-- Work item --
Print all the entries exactly.
**** Supplied material
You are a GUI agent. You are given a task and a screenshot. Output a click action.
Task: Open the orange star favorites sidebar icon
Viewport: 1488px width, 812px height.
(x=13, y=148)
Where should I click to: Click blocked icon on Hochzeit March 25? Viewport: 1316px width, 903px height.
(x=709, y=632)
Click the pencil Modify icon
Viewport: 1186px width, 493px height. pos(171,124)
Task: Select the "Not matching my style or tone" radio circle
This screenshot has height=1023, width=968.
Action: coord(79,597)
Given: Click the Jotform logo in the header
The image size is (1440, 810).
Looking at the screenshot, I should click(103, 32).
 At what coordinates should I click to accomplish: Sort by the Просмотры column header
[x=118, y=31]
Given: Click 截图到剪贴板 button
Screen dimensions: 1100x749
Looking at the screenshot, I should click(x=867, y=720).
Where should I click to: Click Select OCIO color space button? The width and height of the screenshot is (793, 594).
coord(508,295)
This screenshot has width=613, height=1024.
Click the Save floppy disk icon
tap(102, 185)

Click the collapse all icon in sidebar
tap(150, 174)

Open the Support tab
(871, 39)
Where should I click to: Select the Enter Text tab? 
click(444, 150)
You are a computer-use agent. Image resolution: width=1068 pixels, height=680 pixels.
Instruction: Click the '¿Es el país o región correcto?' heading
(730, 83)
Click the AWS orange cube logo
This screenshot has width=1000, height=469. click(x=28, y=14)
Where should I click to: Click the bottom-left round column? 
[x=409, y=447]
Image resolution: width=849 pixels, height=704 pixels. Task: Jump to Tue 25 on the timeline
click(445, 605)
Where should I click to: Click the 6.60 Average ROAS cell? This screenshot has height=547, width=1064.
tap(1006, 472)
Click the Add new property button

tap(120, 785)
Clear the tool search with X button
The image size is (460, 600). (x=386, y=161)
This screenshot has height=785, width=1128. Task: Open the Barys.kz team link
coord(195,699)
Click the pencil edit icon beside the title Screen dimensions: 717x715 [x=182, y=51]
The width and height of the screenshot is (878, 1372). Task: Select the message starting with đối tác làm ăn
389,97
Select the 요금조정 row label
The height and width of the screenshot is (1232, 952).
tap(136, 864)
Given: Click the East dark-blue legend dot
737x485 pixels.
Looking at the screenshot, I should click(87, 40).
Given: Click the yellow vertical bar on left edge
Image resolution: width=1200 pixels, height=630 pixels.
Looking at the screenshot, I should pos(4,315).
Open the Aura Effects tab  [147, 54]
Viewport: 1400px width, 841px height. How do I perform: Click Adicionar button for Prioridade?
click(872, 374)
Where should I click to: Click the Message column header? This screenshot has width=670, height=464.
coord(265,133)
********
-- Answer to this task --
You are a GUI agent. You are given a task and a screenshot. Output a click action.
Task: Open the orange star favorites sidebar icon
Viewport: 1488px width, 812px height.
(x=13, y=148)
Where should I click to: Click blocked icon on Hochzeit March 25? Viewport: 1316px width, 903px height.
(x=709, y=632)
Click the pencil Modify icon
Viewport: 1186px width, 493px height. pos(171,124)
Task: Select the "Not matching my style or tone" radio circle
This screenshot has height=1023, width=968.
Action: coord(79,597)
Given: Click the Jotform logo in the header
The image size is (1440, 810).
Looking at the screenshot, I should click(103, 32).
 At what coordinates should I click to accomplish: Sort by the Просмотры column header
[x=118, y=31]
Given: Click 截图到剪贴板 button
Screen dimensions: 1100x749
Looking at the screenshot, I should click(x=867, y=720).
Where should I click to: Click Select OCIO color space button? The width and height of the screenshot is (793, 594).
coord(508,295)
This screenshot has width=613, height=1024.
Click the Save floppy disk icon
tap(102, 185)

Click the collapse all icon in sidebar
tap(150, 174)

Open the Support tab
(871, 39)
Where should I click to: Select the Enter Text tab? 
click(444, 150)
You are a computer-use agent. Image resolution: width=1068 pixels, height=680 pixels.
Instruction: Click the '¿Es el país o región correcto?' heading
(730, 83)
Click the AWS orange cube logo
This screenshot has width=1000, height=469. click(x=28, y=14)
Where should I click to: Click the bottom-left round column? 
[x=409, y=447]
Image resolution: width=849 pixels, height=704 pixels. Task: Jump to Tue 25 on the timeline
click(445, 605)
Where should I click to: Click the 6.60 Average ROAS cell? This screenshot has height=547, width=1064.
tap(1006, 472)
Click the Add new property button

tap(120, 785)
Clear the tool search with X button
The image size is (460, 600). (x=386, y=161)
This screenshot has height=785, width=1128. Task: Open the Barys.kz team link
coord(195,699)
Click the pencil edit icon beside the title Screen dimensions: 717x715 [x=182, y=51]
The width and height of the screenshot is (878, 1372). Task: Select the message starting with đối tác làm ăn
389,97
Select the 요금조정 row label
The height and width of the screenshot is (1232, 952).
tap(136, 864)
Given: Click the East dark-blue legend dot
737x485 pixels.
Looking at the screenshot, I should click(87, 40).
Given: Click the yellow vertical bar on left edge
Image resolution: width=1200 pixels, height=630 pixels.
Looking at the screenshot, I should pos(4,315).
Open the Aura Effects tab  [147, 54]
Viewport: 1400px width, 841px height. How do I perform: Click Adicionar button for Prioridade?
click(872, 374)
Where should I click to: Click the Message column header? This screenshot has width=670, height=464.
coord(265,133)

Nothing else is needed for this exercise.